Yeah, I guess it drives me nuts too, lol.


----------



## linecook854 (Feb 13, 2013)

Someday thanks for the input. As far as lack of respect from FOH you have no idea what goes on in my place LOL, they are by far the most disrespectful and completely incompetent group of people I have ever seen. Guess that happens though when they have no management overseeing them.


----------



## ljokjel (Jul 1, 2009)

But a similar dish on the menu at my last job. 

The reaction was in a way similar. It was either or.

Those who liked it, loved it. Those who didnt, didnt at all. 

I guess people are just not used to those kinds of flavours.


----------



## kaiquekuisine (Apr 11, 2013)

Lol , i guess its natural not to be blessed with a good and comprehensive wait staff -_- . 

Not that i havent seen any , i just havent been blesses with any.


----------



## garball (Dec 9, 2012)

Is it truly a great dish if nobody likes it?

Not saying the soup was not in fact wonderfully prepared and tasted like it was supposed to, but who was it made for; you or the customer?
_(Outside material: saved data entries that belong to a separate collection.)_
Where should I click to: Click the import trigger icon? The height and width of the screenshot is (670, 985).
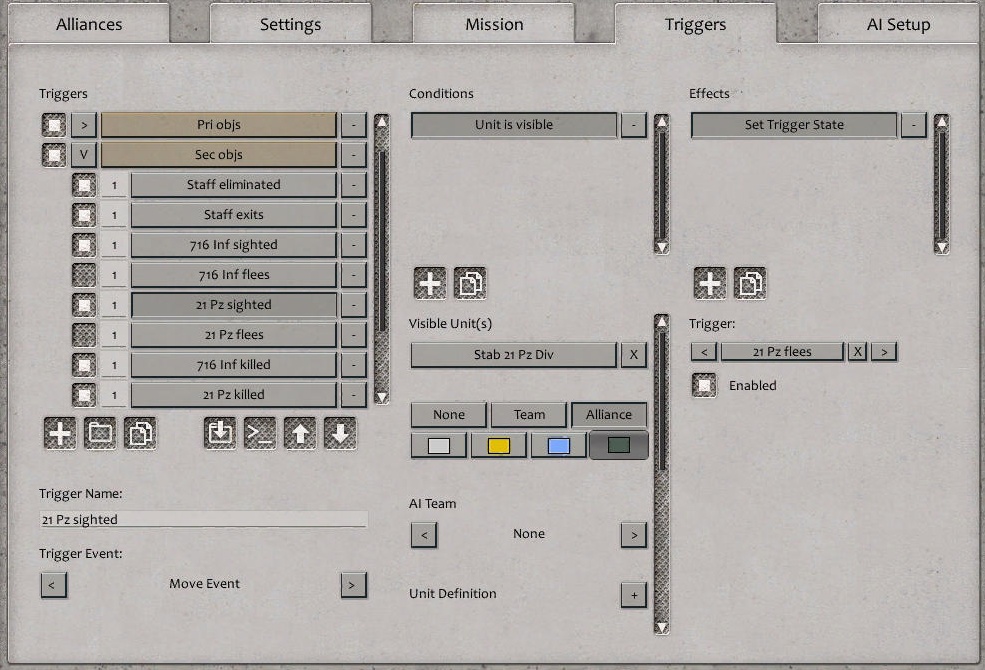point(219,433)
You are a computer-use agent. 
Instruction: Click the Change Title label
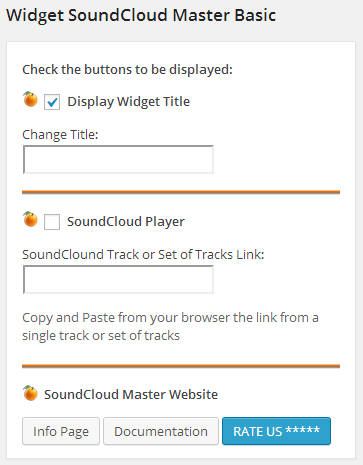pyautogui.click(x=60, y=135)

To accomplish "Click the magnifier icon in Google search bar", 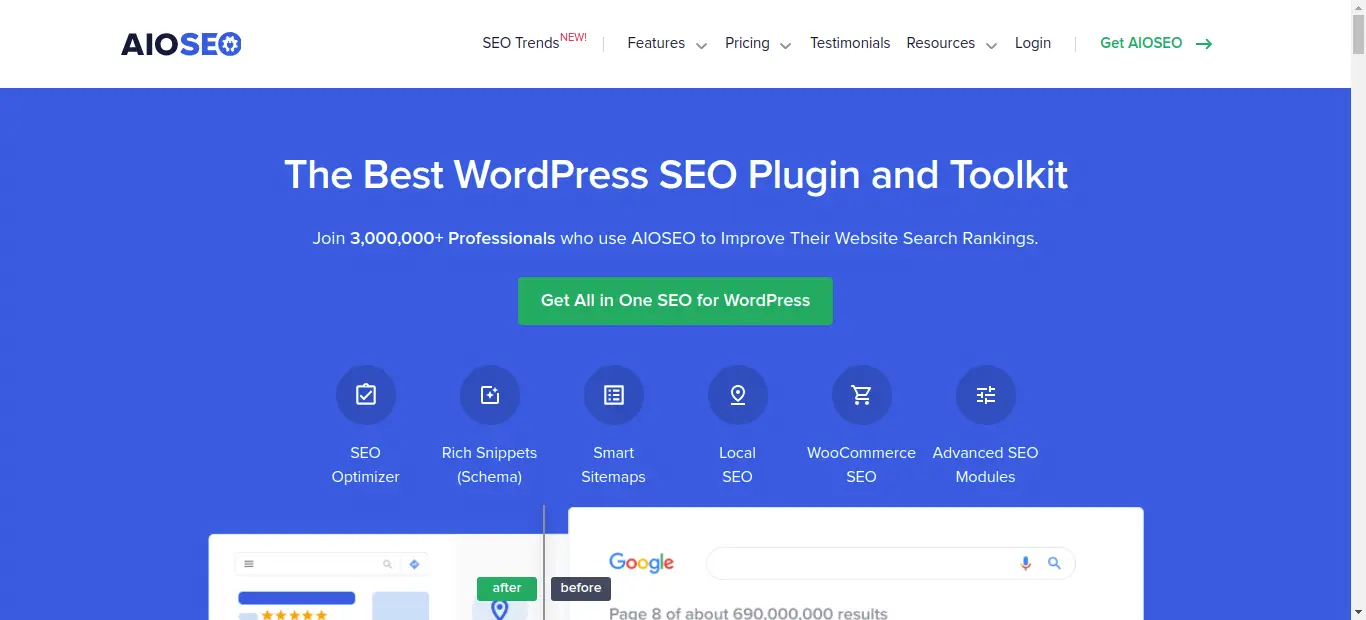I will (x=1054, y=564).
I think we have all made masterpieces that did not sell, but in retrospect, most of the blame falls on us for not cooking what we know will be popular whether we like it or not.  I lived in a place where you could put cream gravy on a breaded cow patty and sell it.  It took months of stubbornness and denial before I succumbed to the masses.  Once I started cooking what I knew the servers would/could sell, I couldn't keep a special in the kitchen.


----------



## rocket (Sep 9, 2013)

I agree with Garball. I'm a Canadian living and working in Bristol, so it's hard for me to swallow my pride and deep fry everything. Haha right now I'm just spending a lot of time observing.


----------



## linecook854 (Feb 13, 2013)

garball said:


> Is it truly a great dish if nobody likes it?
> 
> Not saying the soup was not in fact wonderfully prepared and tasted like it was supposed to, but who was it made for; you or the customer?
> 
> I think we have all made masterpieces that did not sell, but in retrospect, most of the blame falls on us for not cooking what we know will be popular whether we like it or not. I lived in a place where you could put cream gravy on a breaded cow patty and sell it. It took months of stubbornness and denial before I succumbed to the masses. Once I started cooking what I knew the servers would/could sell, I couldn't keep a special in the kitchen.


Thanks for the input, great advice.

I am slowly learning that "dumbing down" the food for our market is difficult, it's slowly happening much to my cringing. As for the soup we didn't sell any of it so I got no feedback, I assume most would not like it but a handful would really enjoy it.

As for specials I know exactly what you mean, I know what my servers personally like and if I make something they'll like it will see like hot cakes. Put pesto or balsamic reduction on anything and it flies out the window. Truffles, brown butter, pommes puree ("too buttery and fattening!!") and beautiful duck confit simply will not move. FOH staff drives me crazy how their personal opinions influence our menu items and what type of market we are trying to appeal to LOL FML.


----------



## garball (Dec 9, 2012)

It can be a difficult lesson to learn. Being a successful chef doesn't necessarily mean you are cooking the best* food, but the correct food. It is, after all, just a business. That does not mean you have to dumb yourself down. Create outlets for your creativity and where your skills will be appreciated; competitions with other local chefs, food shows, private dinners, wine dinners, etc.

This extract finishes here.